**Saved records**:
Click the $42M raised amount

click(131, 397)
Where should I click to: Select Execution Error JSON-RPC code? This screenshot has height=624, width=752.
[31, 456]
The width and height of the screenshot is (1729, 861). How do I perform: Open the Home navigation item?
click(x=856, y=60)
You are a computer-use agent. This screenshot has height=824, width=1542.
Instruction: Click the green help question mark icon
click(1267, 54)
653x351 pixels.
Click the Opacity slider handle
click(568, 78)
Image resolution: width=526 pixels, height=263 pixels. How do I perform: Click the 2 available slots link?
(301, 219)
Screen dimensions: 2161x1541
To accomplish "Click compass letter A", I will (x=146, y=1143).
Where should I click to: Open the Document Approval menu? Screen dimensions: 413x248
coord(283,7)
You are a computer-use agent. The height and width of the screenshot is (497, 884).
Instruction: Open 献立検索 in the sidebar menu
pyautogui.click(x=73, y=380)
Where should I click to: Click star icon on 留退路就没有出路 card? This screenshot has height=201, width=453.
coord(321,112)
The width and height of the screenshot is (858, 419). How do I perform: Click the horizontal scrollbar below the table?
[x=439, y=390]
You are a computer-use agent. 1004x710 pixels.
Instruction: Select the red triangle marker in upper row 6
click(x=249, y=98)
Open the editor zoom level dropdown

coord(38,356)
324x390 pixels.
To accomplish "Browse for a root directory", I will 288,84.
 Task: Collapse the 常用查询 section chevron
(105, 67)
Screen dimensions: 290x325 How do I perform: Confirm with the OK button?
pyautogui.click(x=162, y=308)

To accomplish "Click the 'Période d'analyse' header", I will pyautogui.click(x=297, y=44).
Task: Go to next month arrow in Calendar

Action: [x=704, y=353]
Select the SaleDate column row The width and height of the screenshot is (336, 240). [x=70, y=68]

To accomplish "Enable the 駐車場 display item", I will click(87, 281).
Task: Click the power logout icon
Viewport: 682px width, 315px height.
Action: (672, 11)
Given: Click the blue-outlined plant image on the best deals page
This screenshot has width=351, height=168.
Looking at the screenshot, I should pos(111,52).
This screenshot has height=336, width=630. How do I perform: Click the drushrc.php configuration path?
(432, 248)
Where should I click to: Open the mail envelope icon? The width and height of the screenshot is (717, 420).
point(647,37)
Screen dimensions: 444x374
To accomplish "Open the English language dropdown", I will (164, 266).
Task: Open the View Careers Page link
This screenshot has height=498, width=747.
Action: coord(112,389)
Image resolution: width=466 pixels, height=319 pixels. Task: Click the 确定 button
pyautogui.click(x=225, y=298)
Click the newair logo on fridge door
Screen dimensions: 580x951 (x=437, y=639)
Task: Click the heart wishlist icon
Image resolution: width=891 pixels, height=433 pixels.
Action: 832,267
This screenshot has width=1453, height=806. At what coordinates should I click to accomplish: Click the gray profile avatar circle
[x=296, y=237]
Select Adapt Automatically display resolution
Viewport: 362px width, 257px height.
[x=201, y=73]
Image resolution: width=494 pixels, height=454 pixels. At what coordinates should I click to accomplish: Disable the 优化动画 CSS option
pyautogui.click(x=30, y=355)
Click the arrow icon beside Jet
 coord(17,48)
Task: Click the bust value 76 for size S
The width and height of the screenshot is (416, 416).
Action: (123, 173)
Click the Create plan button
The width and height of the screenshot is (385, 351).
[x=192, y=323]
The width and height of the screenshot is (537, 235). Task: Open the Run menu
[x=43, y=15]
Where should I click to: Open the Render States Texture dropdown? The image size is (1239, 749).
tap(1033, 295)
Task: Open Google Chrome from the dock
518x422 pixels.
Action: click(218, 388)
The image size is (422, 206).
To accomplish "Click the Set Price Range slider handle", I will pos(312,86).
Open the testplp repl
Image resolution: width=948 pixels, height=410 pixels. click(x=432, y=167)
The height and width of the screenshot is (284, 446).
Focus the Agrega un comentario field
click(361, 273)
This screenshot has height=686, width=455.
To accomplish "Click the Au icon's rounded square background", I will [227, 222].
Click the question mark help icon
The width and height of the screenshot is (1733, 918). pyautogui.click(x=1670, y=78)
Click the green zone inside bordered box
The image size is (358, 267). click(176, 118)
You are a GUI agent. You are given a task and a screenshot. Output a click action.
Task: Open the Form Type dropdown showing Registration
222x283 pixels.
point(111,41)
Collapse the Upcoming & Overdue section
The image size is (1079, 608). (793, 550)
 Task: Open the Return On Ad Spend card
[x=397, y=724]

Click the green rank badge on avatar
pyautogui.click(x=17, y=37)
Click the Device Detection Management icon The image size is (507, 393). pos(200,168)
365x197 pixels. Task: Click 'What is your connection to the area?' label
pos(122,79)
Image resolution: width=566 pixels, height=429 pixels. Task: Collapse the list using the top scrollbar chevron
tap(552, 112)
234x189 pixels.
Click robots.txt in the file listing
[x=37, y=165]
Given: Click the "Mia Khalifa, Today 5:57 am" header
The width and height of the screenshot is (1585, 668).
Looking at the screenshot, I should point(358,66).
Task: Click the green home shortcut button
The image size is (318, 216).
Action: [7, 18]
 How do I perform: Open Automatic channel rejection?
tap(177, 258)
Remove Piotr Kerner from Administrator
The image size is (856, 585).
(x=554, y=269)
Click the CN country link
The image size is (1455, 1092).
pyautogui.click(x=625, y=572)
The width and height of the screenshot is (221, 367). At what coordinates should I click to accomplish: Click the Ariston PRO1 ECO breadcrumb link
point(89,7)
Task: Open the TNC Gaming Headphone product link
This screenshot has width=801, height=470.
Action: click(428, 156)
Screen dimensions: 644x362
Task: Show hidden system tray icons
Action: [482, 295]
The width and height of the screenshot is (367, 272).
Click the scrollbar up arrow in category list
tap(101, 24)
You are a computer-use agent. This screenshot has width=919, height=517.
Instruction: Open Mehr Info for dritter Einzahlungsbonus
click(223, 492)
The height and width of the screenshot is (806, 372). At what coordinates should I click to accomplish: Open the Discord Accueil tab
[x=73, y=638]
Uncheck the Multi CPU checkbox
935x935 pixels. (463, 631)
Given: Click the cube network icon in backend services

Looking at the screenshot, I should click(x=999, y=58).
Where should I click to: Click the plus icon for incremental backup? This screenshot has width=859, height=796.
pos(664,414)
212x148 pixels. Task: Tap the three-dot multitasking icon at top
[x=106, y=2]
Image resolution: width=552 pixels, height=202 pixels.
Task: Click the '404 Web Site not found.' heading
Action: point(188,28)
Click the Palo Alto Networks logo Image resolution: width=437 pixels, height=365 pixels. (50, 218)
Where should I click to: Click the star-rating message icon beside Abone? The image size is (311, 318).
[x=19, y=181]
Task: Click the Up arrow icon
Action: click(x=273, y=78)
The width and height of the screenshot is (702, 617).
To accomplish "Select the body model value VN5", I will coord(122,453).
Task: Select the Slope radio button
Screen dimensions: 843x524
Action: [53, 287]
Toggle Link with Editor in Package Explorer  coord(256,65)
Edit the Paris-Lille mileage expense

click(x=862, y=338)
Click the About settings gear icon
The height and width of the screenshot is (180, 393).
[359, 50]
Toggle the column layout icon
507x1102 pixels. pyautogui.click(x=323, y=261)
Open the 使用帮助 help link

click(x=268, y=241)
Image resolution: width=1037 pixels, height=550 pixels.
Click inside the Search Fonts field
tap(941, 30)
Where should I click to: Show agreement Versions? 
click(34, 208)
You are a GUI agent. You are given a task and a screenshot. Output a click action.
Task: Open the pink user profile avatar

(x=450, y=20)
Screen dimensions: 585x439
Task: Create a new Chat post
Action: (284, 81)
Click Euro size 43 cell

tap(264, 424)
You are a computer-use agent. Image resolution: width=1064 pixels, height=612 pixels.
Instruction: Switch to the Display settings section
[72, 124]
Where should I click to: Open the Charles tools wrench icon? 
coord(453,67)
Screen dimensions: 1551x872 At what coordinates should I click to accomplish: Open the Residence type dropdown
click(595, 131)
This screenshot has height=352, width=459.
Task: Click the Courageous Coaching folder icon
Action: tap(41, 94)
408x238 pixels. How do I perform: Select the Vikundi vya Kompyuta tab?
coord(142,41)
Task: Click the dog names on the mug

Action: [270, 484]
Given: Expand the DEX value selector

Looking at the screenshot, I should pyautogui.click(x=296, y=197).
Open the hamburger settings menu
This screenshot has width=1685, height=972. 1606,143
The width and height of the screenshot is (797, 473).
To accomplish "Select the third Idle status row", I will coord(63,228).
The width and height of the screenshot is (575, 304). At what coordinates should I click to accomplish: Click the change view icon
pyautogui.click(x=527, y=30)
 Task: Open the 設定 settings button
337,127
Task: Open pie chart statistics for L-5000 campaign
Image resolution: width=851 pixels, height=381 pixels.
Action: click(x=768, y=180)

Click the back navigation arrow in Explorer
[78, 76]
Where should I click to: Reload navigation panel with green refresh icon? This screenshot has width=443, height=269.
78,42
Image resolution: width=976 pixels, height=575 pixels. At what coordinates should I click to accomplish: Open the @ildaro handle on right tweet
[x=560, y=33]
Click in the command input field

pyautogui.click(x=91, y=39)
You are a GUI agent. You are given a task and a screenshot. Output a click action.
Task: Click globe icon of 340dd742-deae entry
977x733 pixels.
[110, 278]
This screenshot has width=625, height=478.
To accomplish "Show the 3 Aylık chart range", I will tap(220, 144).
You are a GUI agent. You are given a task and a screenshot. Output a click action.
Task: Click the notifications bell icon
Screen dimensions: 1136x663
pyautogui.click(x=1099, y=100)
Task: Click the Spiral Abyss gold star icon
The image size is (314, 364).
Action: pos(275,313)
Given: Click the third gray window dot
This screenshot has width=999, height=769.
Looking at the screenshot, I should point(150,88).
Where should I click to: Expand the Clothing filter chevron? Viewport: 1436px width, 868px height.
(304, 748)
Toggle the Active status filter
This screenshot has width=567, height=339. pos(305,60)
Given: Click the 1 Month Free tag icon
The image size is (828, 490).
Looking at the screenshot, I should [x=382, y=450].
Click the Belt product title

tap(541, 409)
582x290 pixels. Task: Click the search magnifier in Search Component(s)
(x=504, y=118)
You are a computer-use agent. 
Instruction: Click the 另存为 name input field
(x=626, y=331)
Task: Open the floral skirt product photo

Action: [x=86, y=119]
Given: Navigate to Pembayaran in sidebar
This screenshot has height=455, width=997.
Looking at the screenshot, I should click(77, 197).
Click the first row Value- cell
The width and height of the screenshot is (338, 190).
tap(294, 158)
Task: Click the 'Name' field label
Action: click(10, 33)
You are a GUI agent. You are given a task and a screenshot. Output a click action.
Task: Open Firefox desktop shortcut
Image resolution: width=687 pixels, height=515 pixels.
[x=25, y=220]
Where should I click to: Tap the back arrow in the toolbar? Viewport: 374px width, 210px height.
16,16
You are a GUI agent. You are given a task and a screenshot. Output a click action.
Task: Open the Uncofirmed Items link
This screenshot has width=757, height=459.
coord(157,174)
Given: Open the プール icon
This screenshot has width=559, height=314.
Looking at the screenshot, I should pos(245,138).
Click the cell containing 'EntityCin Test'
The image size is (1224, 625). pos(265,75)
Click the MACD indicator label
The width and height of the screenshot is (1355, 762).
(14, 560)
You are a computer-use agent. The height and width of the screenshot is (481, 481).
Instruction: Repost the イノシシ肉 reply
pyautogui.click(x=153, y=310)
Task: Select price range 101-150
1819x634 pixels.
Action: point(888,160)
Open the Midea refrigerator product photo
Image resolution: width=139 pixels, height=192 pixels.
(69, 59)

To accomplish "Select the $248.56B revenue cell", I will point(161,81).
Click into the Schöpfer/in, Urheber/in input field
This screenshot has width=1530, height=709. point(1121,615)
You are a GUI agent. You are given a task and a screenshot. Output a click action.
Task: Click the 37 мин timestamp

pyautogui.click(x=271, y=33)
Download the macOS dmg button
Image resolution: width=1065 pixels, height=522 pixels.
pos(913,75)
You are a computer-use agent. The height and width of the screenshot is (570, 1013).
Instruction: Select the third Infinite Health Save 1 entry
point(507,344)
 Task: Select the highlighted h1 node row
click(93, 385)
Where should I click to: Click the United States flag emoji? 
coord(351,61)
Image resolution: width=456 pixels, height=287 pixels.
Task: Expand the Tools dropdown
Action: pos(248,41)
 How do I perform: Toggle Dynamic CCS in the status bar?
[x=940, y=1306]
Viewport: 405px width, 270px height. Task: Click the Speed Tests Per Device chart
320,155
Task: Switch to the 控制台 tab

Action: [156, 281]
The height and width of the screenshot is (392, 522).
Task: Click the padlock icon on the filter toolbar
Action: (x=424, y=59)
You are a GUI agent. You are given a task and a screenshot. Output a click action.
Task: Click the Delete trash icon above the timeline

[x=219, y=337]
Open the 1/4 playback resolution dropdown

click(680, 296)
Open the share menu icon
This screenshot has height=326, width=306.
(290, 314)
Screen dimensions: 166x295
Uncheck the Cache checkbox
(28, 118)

**Exercise description**: Copy the records word for word, starting at the line that contains "has width=919, height=517." and ending after the line that contains "Action: point(188,28)".

**Expected output**:
You are a computer-use agent. This screenshot has width=919, height=517.
Instruction: Open Mehr Info for dritter Einzahlungsbonus
click(223, 492)
The height and width of the screenshot is (806, 372). At what coordinates should I click to accomplish: Open the Discord Accueil tab
[x=73, y=638]
Uncheck the Multi CPU checkbox
935x935 pixels. (463, 631)
Given: Click the cube network icon in backend services

Looking at the screenshot, I should click(x=999, y=58).
Where should I click to: Click the plus icon for incremental backup? This screenshot has width=859, height=796.
pos(664,414)
212x148 pixels. Task: Tap the three-dot multitasking icon at top
[x=106, y=2]
Image resolution: width=552 pixels, height=202 pixels.
Task: Click the '404 Web Site not found.' heading
Action: point(188,28)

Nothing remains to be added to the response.